• Your goal
With pictures left out, set down exactly the lines from the line containing "You are a computer-use" through the last line of the data.

• Input records
○ ○ ○ ○

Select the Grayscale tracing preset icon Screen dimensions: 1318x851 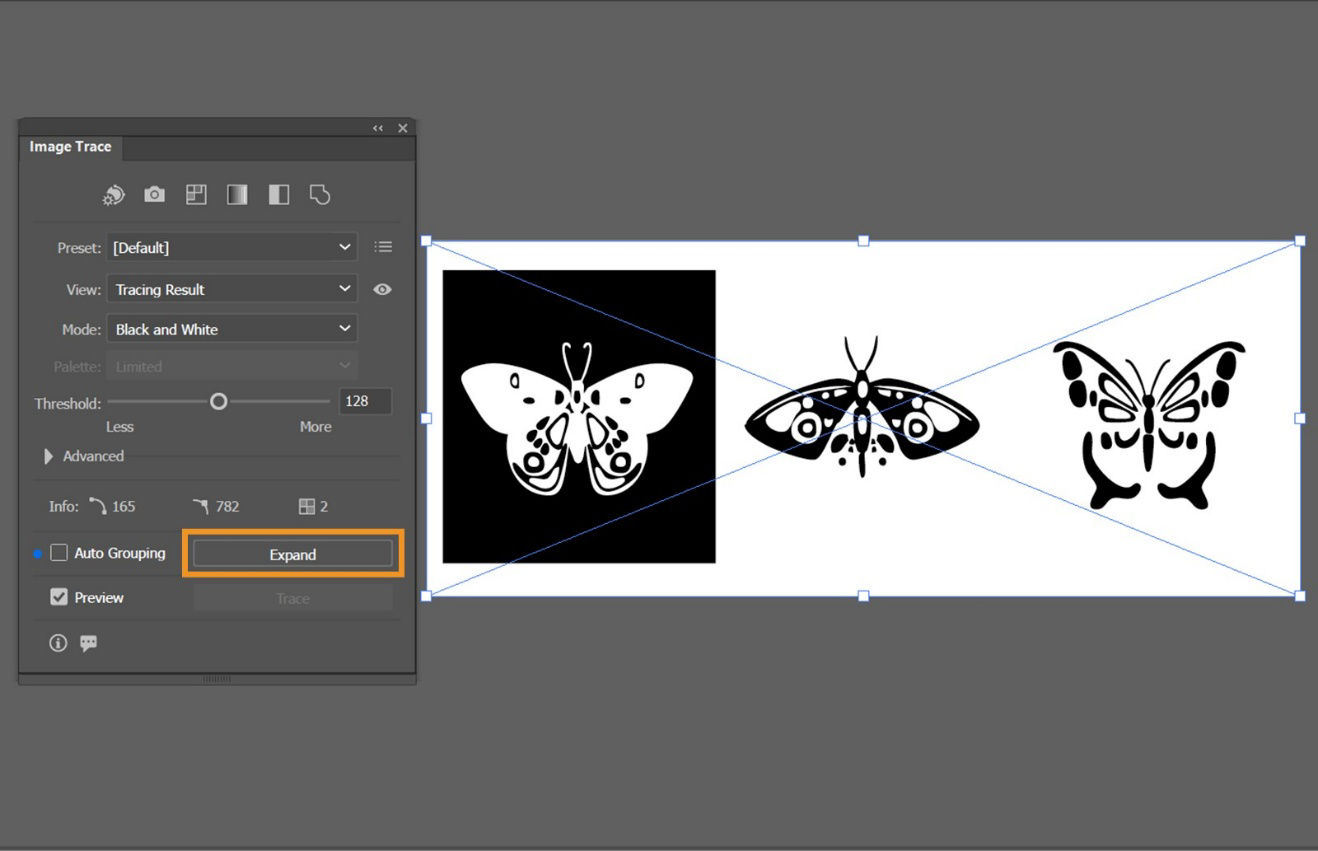(x=237, y=194)
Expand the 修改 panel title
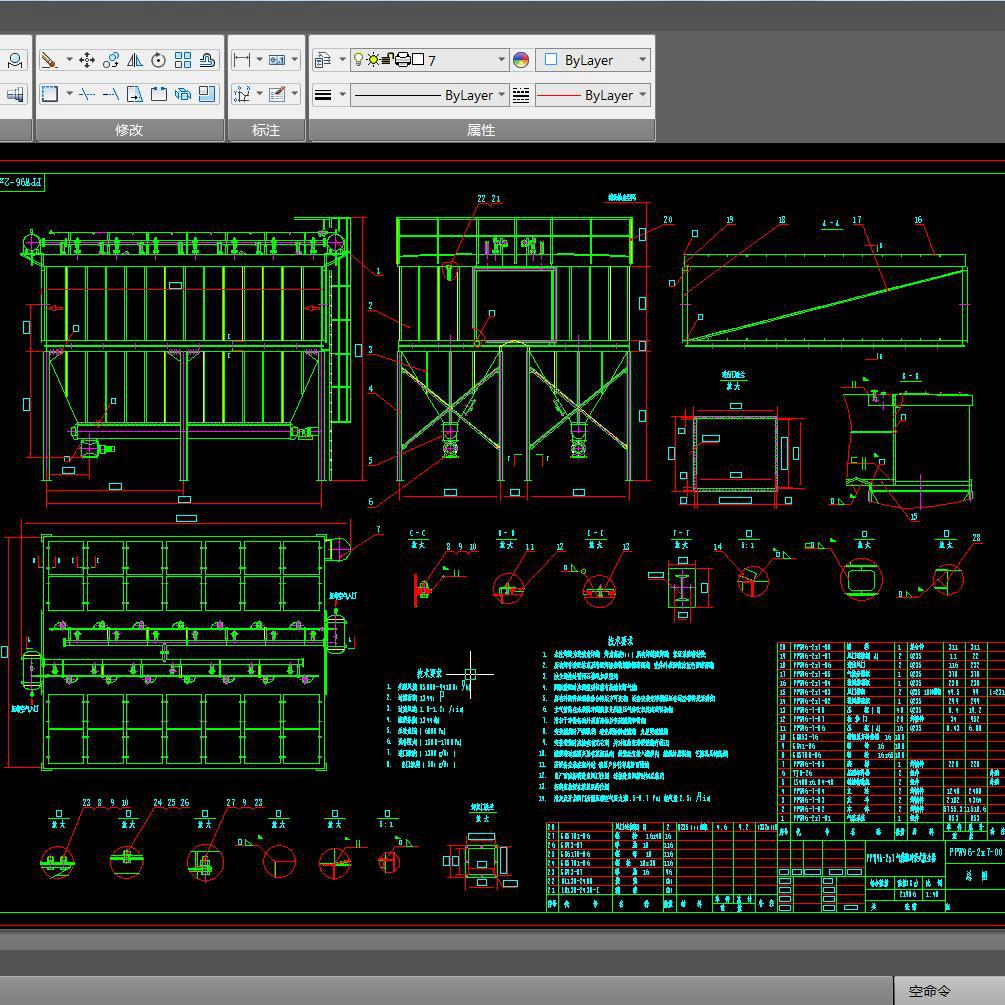The width and height of the screenshot is (1005, 1005). [x=129, y=130]
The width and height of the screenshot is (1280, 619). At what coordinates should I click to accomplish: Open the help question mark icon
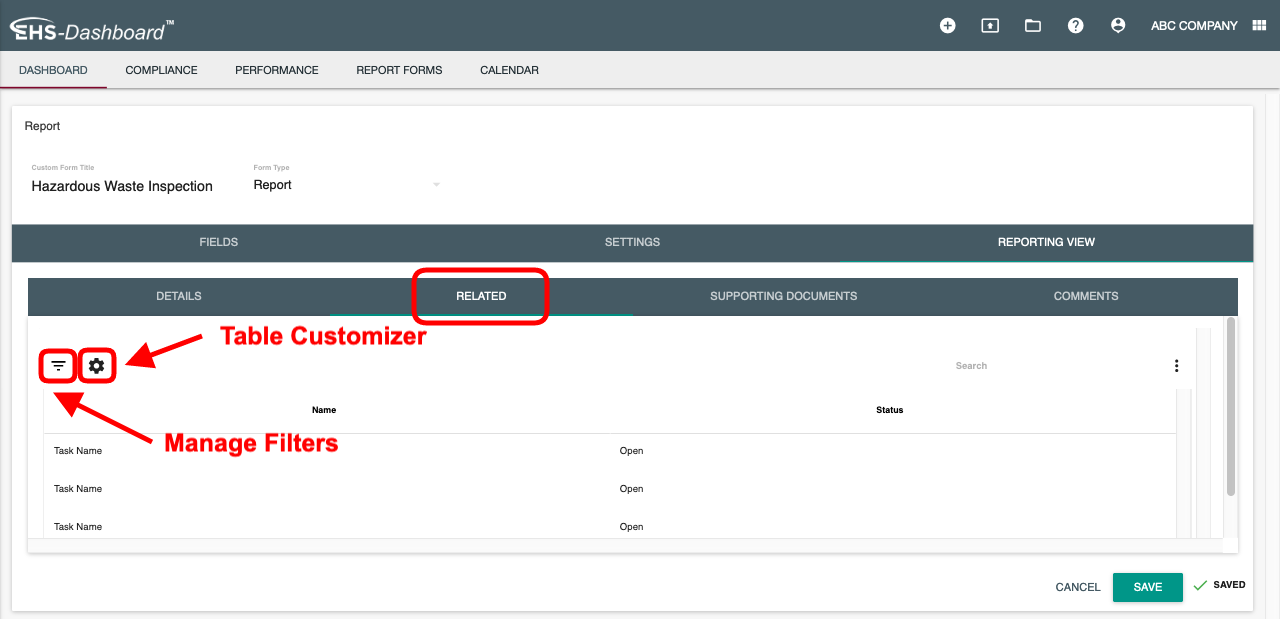[x=1075, y=26]
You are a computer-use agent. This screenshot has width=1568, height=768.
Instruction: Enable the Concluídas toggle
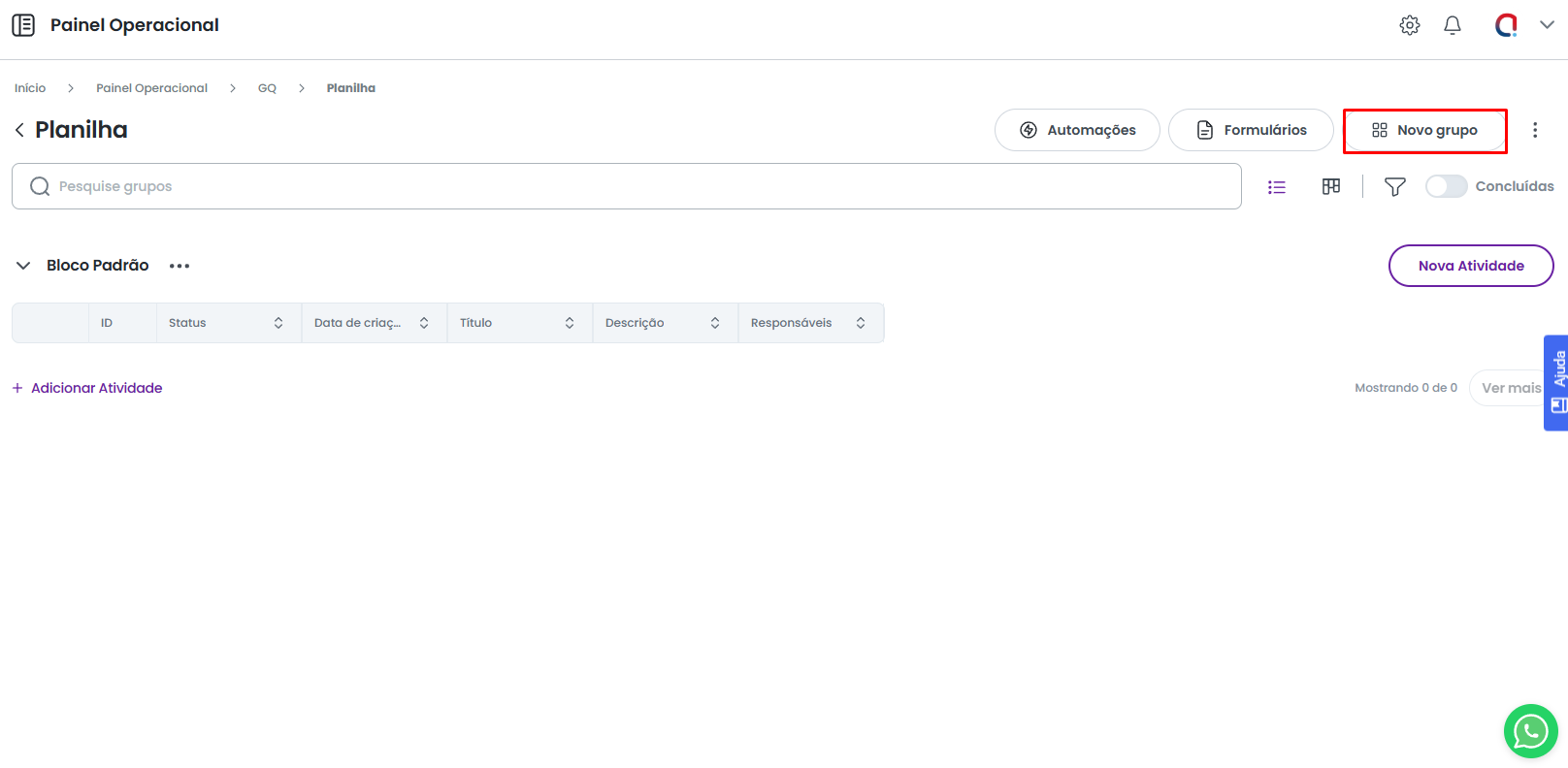1446,186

○ ○ ○ ○

• Output of the exercise
You are a computer-use agent. This screenshot has width=1568, height=768.
Instruction: Enable the Concluídas toggle
1446,186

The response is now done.